Comment Re:What? (Score 1) 440
One of the fundamental tenants of the (literally) pre-historical concept of sovereignty, by which the people ordain and establish the U.S. Constituion, includes the ability to controls one's borders. The federal government, through the 14th amendment, has supremacy in defining citizenship of the United States, and through Article 4, at least a parallel duty to defend the States against invasion. You object that invasion means a group meaning to overthrow the goverment - a definition not found in the Constitution.
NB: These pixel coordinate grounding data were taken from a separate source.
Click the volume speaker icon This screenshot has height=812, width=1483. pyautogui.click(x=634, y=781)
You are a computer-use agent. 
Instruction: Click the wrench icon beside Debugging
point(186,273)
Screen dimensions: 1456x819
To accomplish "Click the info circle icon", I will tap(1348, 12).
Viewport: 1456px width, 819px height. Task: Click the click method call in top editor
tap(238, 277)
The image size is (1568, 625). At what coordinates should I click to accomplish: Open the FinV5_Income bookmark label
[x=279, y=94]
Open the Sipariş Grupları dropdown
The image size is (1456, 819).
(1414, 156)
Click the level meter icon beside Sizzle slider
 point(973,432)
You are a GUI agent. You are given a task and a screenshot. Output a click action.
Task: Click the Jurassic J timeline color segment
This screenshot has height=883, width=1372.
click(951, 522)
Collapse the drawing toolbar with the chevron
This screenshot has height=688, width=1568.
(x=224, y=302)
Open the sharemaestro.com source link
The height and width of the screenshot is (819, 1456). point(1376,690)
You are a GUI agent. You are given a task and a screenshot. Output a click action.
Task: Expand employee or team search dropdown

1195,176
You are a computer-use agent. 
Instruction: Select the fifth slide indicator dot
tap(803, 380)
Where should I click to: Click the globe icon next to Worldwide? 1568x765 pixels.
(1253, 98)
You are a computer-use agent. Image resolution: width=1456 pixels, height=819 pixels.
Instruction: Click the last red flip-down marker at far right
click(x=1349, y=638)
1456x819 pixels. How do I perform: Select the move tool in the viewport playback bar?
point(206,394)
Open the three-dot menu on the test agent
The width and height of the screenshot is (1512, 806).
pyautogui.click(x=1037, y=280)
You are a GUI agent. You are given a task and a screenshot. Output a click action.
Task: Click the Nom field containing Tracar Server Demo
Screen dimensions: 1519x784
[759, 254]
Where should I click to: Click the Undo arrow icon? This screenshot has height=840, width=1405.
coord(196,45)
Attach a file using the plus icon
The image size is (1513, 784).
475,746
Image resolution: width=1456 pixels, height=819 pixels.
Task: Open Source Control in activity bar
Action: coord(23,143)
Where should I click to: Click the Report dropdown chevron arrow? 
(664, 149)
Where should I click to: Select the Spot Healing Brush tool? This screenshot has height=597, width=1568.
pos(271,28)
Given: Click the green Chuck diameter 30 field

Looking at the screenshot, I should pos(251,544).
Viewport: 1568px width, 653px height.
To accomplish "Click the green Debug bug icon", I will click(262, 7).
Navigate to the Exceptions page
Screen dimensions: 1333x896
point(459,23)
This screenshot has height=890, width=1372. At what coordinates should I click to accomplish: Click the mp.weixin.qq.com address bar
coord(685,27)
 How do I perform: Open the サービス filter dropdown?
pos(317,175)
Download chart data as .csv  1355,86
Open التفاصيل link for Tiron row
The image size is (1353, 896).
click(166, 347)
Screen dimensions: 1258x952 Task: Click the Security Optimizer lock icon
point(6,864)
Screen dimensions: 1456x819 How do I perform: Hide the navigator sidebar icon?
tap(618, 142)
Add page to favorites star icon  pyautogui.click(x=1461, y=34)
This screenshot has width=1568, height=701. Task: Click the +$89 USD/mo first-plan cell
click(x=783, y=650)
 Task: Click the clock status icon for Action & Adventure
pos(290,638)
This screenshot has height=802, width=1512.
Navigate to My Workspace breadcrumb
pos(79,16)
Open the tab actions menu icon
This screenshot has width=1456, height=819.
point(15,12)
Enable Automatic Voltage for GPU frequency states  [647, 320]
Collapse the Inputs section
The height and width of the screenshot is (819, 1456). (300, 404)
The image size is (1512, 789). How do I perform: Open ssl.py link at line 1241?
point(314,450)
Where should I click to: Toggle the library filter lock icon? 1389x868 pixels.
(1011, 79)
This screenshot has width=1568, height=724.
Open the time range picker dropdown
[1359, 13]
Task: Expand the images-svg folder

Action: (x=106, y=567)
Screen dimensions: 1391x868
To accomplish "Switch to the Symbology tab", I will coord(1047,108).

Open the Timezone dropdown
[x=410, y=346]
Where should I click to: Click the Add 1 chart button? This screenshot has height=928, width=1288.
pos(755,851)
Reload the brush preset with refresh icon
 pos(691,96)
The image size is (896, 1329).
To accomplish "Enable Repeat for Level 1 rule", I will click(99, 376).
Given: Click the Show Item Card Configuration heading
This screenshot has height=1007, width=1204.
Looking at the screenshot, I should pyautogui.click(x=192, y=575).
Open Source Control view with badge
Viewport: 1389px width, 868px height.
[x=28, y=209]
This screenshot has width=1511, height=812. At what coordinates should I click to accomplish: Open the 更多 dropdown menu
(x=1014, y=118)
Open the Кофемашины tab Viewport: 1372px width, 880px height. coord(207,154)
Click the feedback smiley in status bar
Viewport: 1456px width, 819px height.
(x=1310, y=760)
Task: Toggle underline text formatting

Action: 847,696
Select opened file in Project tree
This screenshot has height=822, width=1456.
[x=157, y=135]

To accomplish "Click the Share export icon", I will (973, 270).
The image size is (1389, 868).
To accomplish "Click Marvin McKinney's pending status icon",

Another definition of invasion is infrigment by intrusion, which ties back to the ability of the people's goverment to control borders.
So, historical pre-Consitutional ideas of sovereignty give the people the power to form a nation and the ability of that nation to control its borders, Amendment 14 specifically empowers the federal government with defining who is and is not a citizen of the United States, and Article 4 specifically empowers the federal goverment to protect the state's borders (against invasion, which necessarily posits who can and cannot legally cross the border) . You can add to that the Preamble, which states that the purpose of the Constitution is to insure domestic tranquility - legality of residence being central to national domesticity.
Perhaps you're a 10th amendment supporter getting confused about primacy in federalism, and instead of objecting to the argument that Federal law on border security preempts all State law on the topic (i.e. arguing that it does not and States also have the parallel authority to secure the borders), are thinking the inverse: that the federal government has NO rights to secure the State's borders? Which doesn't seem to be correct, because no one, not even 10th Amendmentists, are currently arguing that the federal government has NO right to deport non-citizens not legally in the U.S.; the argument is that the States should be able to do so independently of and in parallel to the federal government.